The Pacific nation is going all-in for the marine wildlife by fully protecting 200,000 square miles of water packed with sharks, whales, seabirds and species found nowhere else on Earth.
The new preserve – the Te Tai Nui a Hau Marine Protected Area – sits near the Austral, Marquesas and Western Society islands.
That pushes the country’s total protected ocean to about 540,500 square miles – twice the size of Texas.
Once it’s live, 30% of French Polynesia’s waters will be off-limits to drilling, mining and industrial fishing – smashing the global ‘30 by 30’ target years early.

And it didn’t steamroll the locals. The plan carves out thousands of square miles where islanders can keep fishing the old way with single pole-and-line, from boats under 12 meters, about 39 feet.
“This announcement reflects French Polynesia’s commitment to protecting our ocean for future generations while supporting the communities that depend on it,” said Taivini Teai, the territory’s minister of agriculture, marine resources, and environment, in remarks reported by Good News Network.

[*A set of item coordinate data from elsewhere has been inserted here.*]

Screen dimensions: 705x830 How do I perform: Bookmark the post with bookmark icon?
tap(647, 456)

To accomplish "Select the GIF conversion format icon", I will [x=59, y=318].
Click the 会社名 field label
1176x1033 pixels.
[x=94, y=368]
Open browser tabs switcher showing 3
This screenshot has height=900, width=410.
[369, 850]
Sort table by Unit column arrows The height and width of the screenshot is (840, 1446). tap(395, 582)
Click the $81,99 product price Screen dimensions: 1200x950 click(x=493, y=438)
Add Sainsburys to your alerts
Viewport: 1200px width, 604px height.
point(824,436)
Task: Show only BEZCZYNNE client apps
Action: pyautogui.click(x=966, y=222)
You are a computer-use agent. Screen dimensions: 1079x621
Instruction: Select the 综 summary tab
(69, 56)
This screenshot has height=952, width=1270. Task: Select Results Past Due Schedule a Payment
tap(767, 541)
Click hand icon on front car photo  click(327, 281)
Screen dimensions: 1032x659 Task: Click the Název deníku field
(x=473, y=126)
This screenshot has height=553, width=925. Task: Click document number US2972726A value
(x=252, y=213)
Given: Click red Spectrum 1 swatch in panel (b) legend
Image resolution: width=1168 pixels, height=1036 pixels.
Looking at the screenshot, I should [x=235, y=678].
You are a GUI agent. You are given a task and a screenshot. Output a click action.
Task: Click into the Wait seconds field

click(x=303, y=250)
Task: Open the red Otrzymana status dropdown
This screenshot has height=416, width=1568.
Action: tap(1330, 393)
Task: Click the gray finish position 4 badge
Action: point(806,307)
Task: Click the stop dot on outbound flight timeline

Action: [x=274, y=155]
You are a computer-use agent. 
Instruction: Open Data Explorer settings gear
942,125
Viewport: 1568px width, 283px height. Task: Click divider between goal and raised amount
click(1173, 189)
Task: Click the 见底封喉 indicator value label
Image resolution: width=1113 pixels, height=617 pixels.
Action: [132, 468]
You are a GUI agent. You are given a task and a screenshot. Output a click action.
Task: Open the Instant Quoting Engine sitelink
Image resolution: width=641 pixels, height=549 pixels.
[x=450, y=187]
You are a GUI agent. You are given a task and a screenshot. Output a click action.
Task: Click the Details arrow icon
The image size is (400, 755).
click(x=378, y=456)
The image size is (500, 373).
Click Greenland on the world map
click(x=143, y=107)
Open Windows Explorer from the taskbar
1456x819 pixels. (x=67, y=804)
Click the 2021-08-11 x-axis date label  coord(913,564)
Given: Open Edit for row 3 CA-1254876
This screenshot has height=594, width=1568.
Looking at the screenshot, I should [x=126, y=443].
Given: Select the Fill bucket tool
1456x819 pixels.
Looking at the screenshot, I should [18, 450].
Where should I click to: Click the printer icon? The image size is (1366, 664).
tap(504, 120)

His goal, he says, is to prove “ambitious ocean protection and local livelihoods can go hand in hand.”

The mega-reserve is more than a decade in the making, bankrolled by heavy hitters including the Pew Bertarelli Ocean Legacy, the Bezos Earth Fund and the Wyss Foundation.
“Communities across the Austral and Marquesas islands have spent years shaping a collective vision for conserving their ocean that reflects both their cultural traditions and their future needs,” said Donatien Tanret, who leads Pew Bertarelli Ocean Legacy’s work in French Polynesia.
President Moetai Brotherson wants it to be the world’s blueprint for big ocean protection, built on local know-how.